A Morningstar publicou recentemente na sua ferramenta Mornigstar Direct, o balanço dos fluxos de fundos de investimento europeus que deixou o mês de agosto, um mês no qual os investidores estiveram atentos a vários acontecimentos que tiveram o seu impacto nas carteiras. Ainda assim, talvez por ser o mês estival, verificaram-se muito menos movimentos nos fluxos de fundos do que nos meses anteriores.

Por exemplo, registaram-se subscrições líquidas no valor de 43.000 milhões de euros, face aos 62.000 milhões do mês de julho e, além disso, grande parte destas entradas de dinheiro viram-se em produtos de obrigações, com subscrições no valor de 25.000 milhões de euros. Por sua vez, os produtos de ações chegaram a setembro com 13.500 milhões de euros a mais, sobretudo graças à subida dos fundos ligados à tecnologia. Quanto aos mistos, estes registaram apenas um aumento de 3.400 milhões de euros.

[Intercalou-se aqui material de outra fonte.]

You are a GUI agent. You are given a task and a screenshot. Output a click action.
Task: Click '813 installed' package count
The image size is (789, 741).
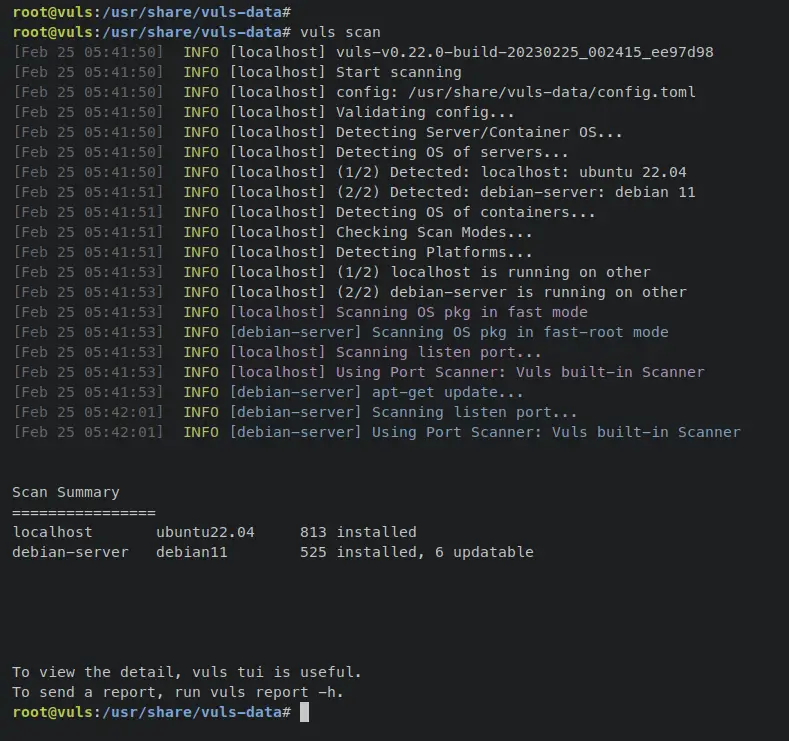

O relatório também dedica um capítulo à eterna comparação entre a evolução dos produtos geridos de forma passiva e os fundos geridos ativamente. “Ao examinar a divisão ativo-passivo, as entradas de dinheiro recebidas pelos fundos passivos, que incluem tanto os fundos indexados como os ETF, tiveram uma taxa de crescimento mais alta do que a dos fundos geridos ativamente. A taxa de crescimento orgânico dos produtos passivos situou-se nos 0,66% em agosto, face aos 0,42% dos fundos ativos. Nos últimos 12 meses, os fundos passivos cresceram organicamente 10,3% face a apenas 1,9% para os fundos geridos ativamente”, afirma Ali Masarwah, um dos autores do relatório. Foi esse crescimento que permitiu que a quota de mercado dos fundos indexados a longo prazo alcançasse os 20,0% no fecho de agosto, face ao 18,37% um ano antes.

Contudo, no mês de agosto, no que toca a captações foram os fundos ativos os que captaram os melhores números, ainda que tenham sido inferiores aos meses anteriores.